Back to all posts

Black Butte Ranch continues its tradition of creating community

Black Butte Ranch was born in 1970 with a handshake deal in a Portland Airport bar, securing 577 acres of pristine land in Central Oregon and at the foot of the Cascades for the developers to accomplish a unique vision.

More than half a century later, Black Butte Ranch thrives by being true to that original vision — a place for families, friends, and more, to come together and enjoy wide-open spaces, natural beauty, and easy access to the outdoors.

Black Butte Ranch celebrated its 50th anniversary last year by continuing its original mission to be a place to share memories with those we love. And never has that purpose seemed more important than now.

As the destination resort has done since its beginning, it is accomplishing its original mission by constantly improving amenities. Last year, the resort opened a new 12-hole putting course – which can be configured to 18 shorter holes – designed by award-winning architect John Fought.

“The putting course appeals to all kinds of golfers, both expert and novice, both young and old,” Fought said. “I am confident that everyone will be able to enjoy this.”

Big Meadow and Glaze Meadow – the resort’s two championship courses – enter the golf season in ideal shape, offering something else to celebrate.  

Fought had already left a mark on Black Butte Ranch in 2012 when he completed a $3.75 million renovation of Glaze Meadow. Originally designed in 1980 by the resort’s legendary pro Gene “Bunny” Mason, the renovation transformed the course into a 7007-yard homage to classical design that is beloved by golfers of all levels.

Black Butte Ranch’s 7,002-yard, par-72 Big Meadow – which opened in 1972 – remains faithful to architect Robert Muir Graves’ initial design that emphasized playability and fun. Big Meadow was always special for Graves, who has been hugely influential in Pacific Northwest golf design, and he returned before his death to renovate the course in 2003.
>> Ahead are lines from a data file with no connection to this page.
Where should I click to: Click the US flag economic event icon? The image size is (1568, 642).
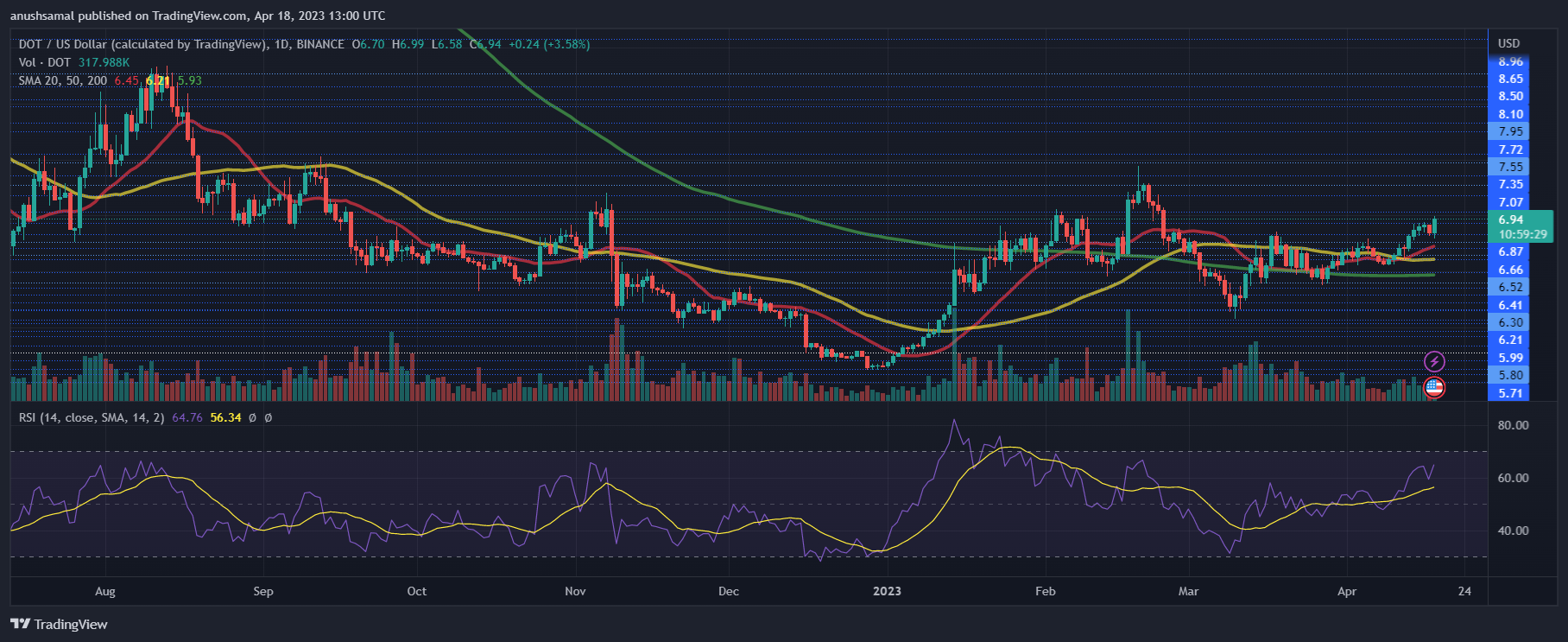(1434, 388)
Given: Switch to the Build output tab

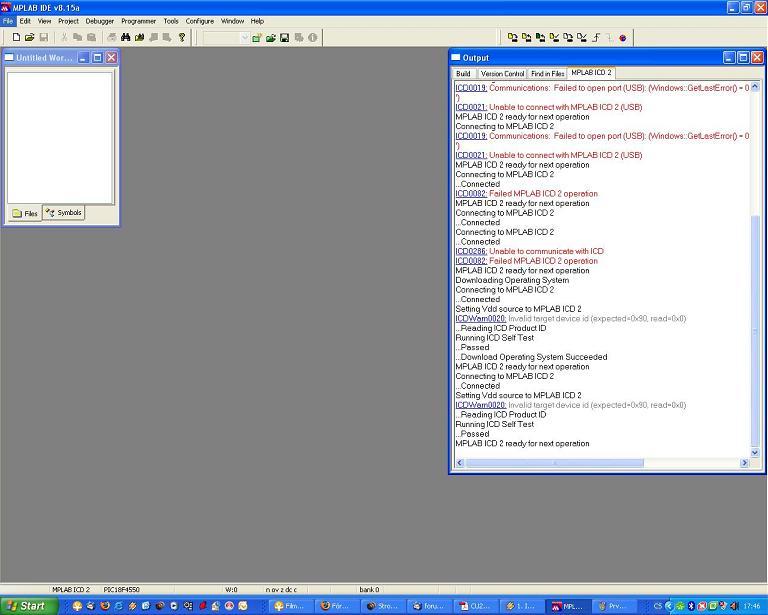Looking at the screenshot, I should tap(463, 73).
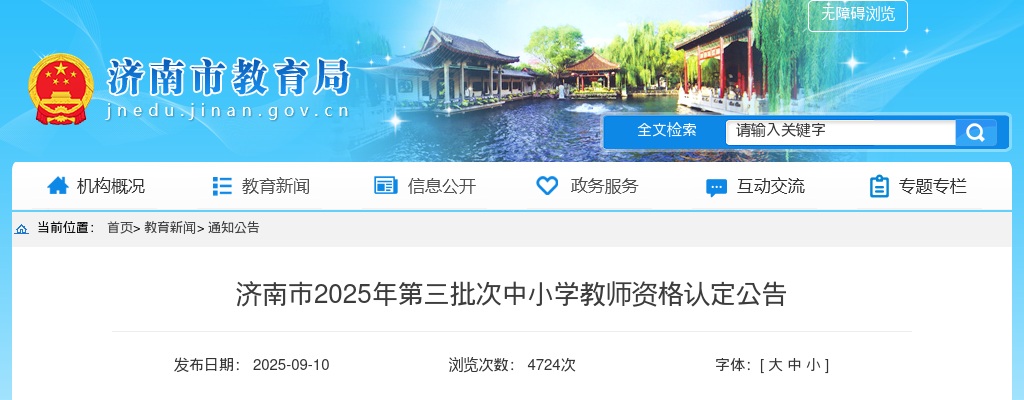Click the 首页 breadcrumb link
Screen dimensions: 1024x400
[x=120, y=227]
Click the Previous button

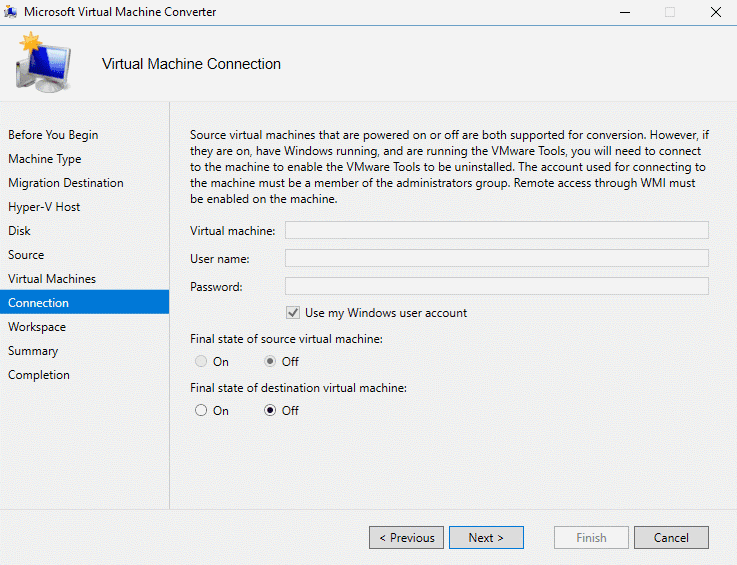pyautogui.click(x=405, y=538)
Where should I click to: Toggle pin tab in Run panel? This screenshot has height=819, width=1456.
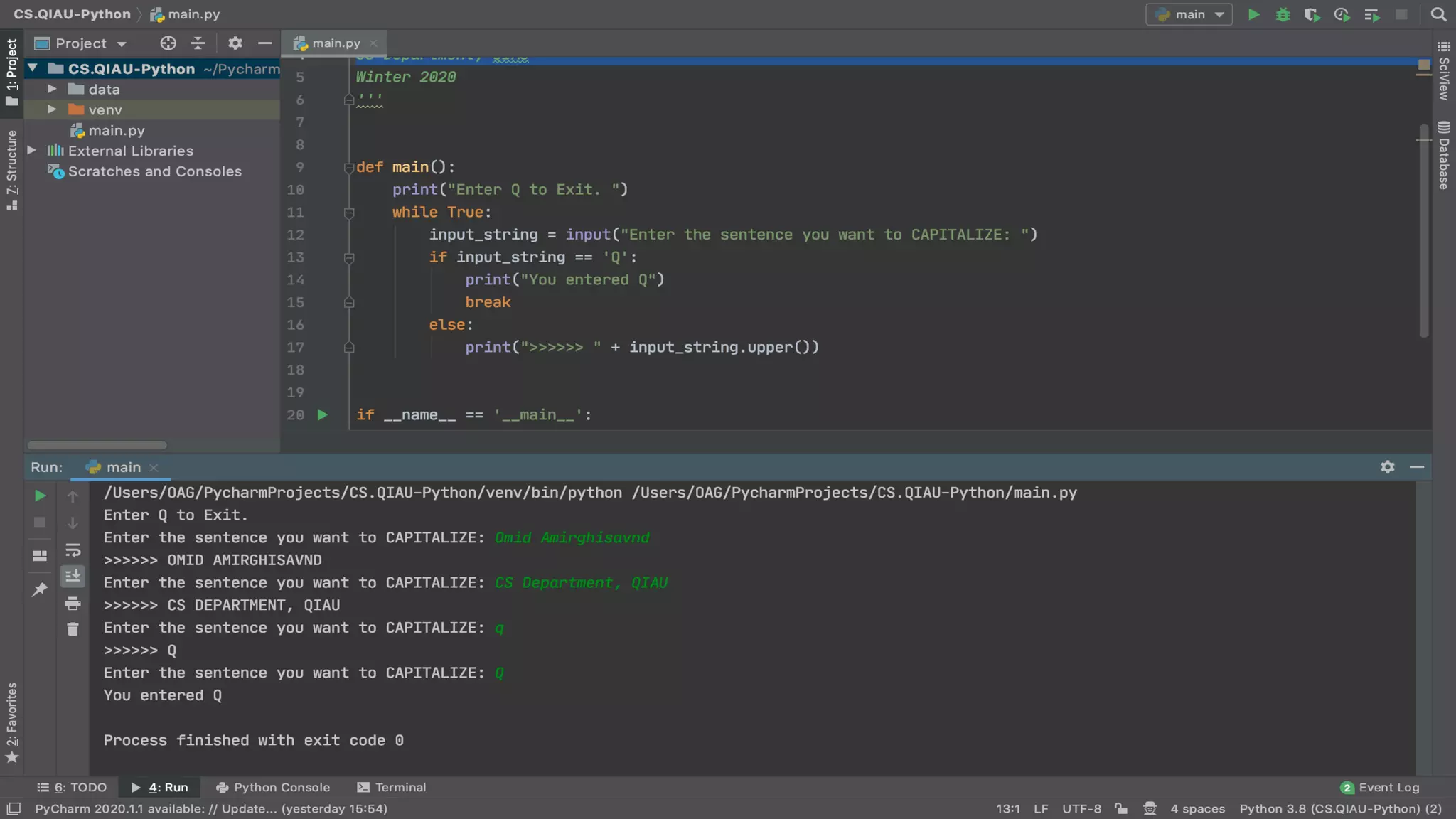(x=40, y=589)
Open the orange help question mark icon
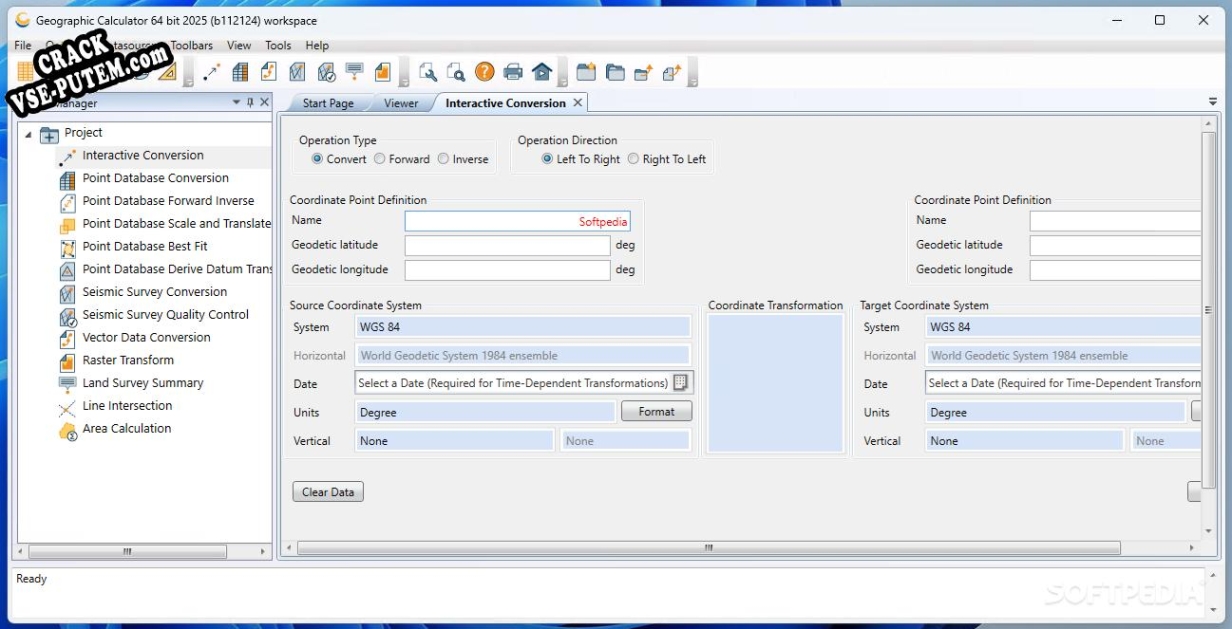Viewport: 1232px width, 629px height. tap(484, 71)
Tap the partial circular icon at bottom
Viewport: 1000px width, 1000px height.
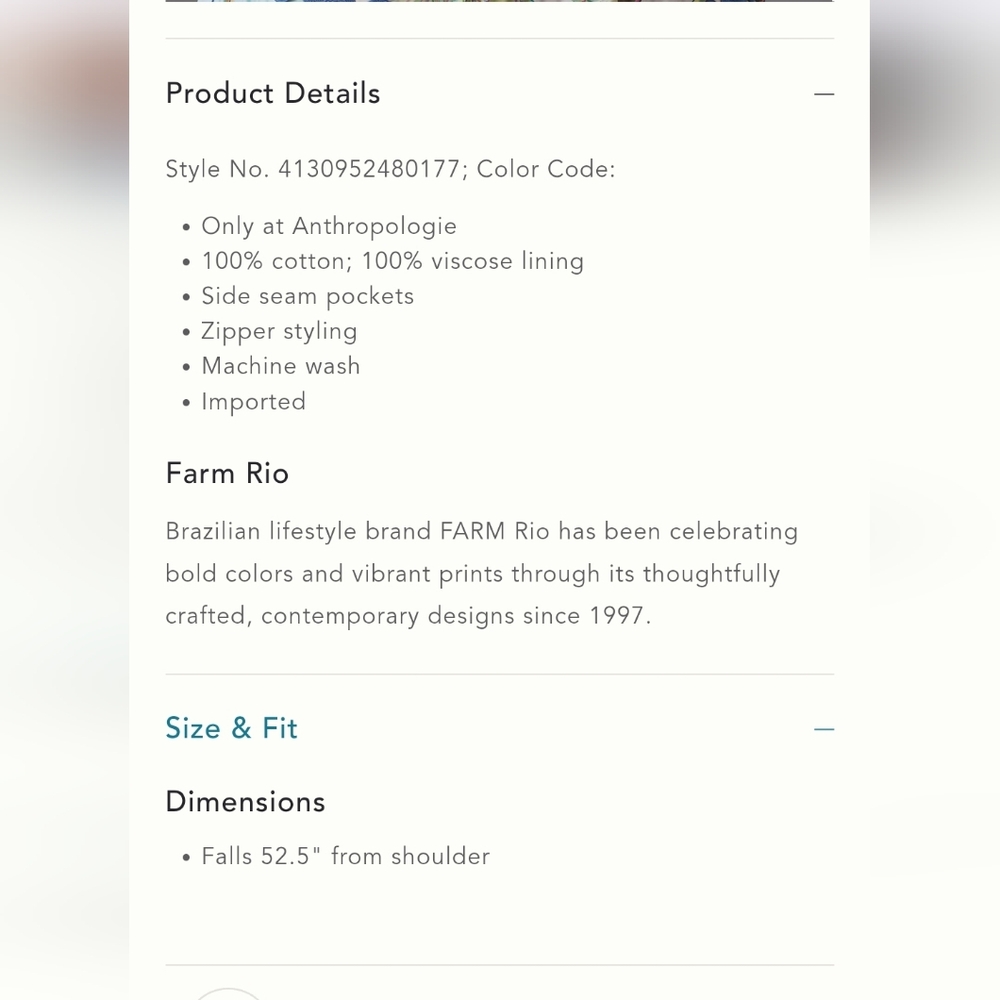[228, 994]

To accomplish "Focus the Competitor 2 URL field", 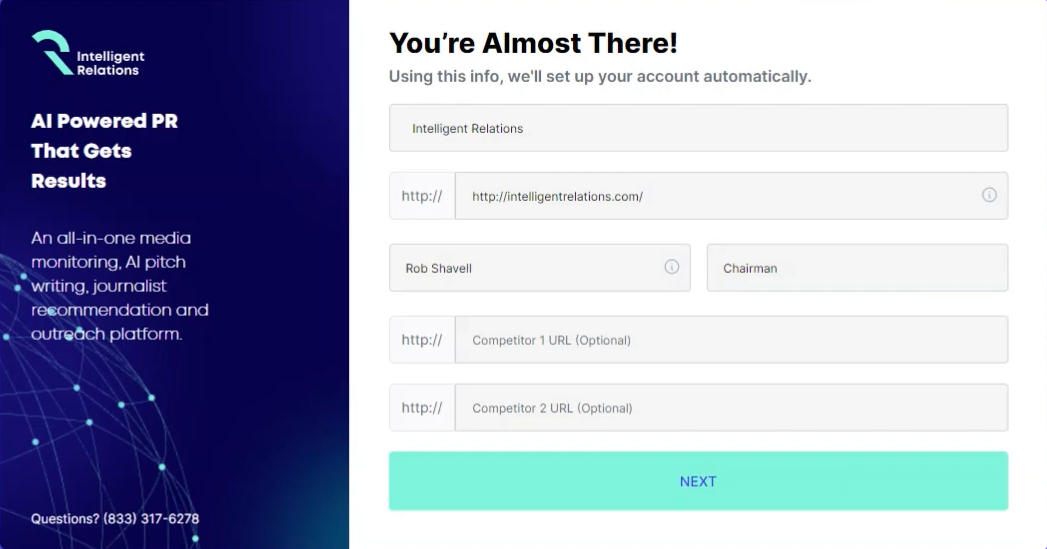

“This was Robert’s favorite place,” recalled Mimi Graves, the widow of Robert Muir Graves and who still lives nearby. “Robert always wanted to design courses that were fun for golfers of every level while having enough teeth to challenge better players.”

The resort continues to take necessary steps to ensure the health and safety of its residents, guests, and employees. And set at the gateway to Central Oregon, closer to Eugene and Portland than any other destination in the region, the resort offers a convenient getaway.

“This is what we are – we are a family place,” said Jeff Fought, Black Butte Ranch’s longtime PGA director of golf and the brother of John. “And we did it right from the beginning. Ultimately it will bring families together. And that is what we have always hoped to do.”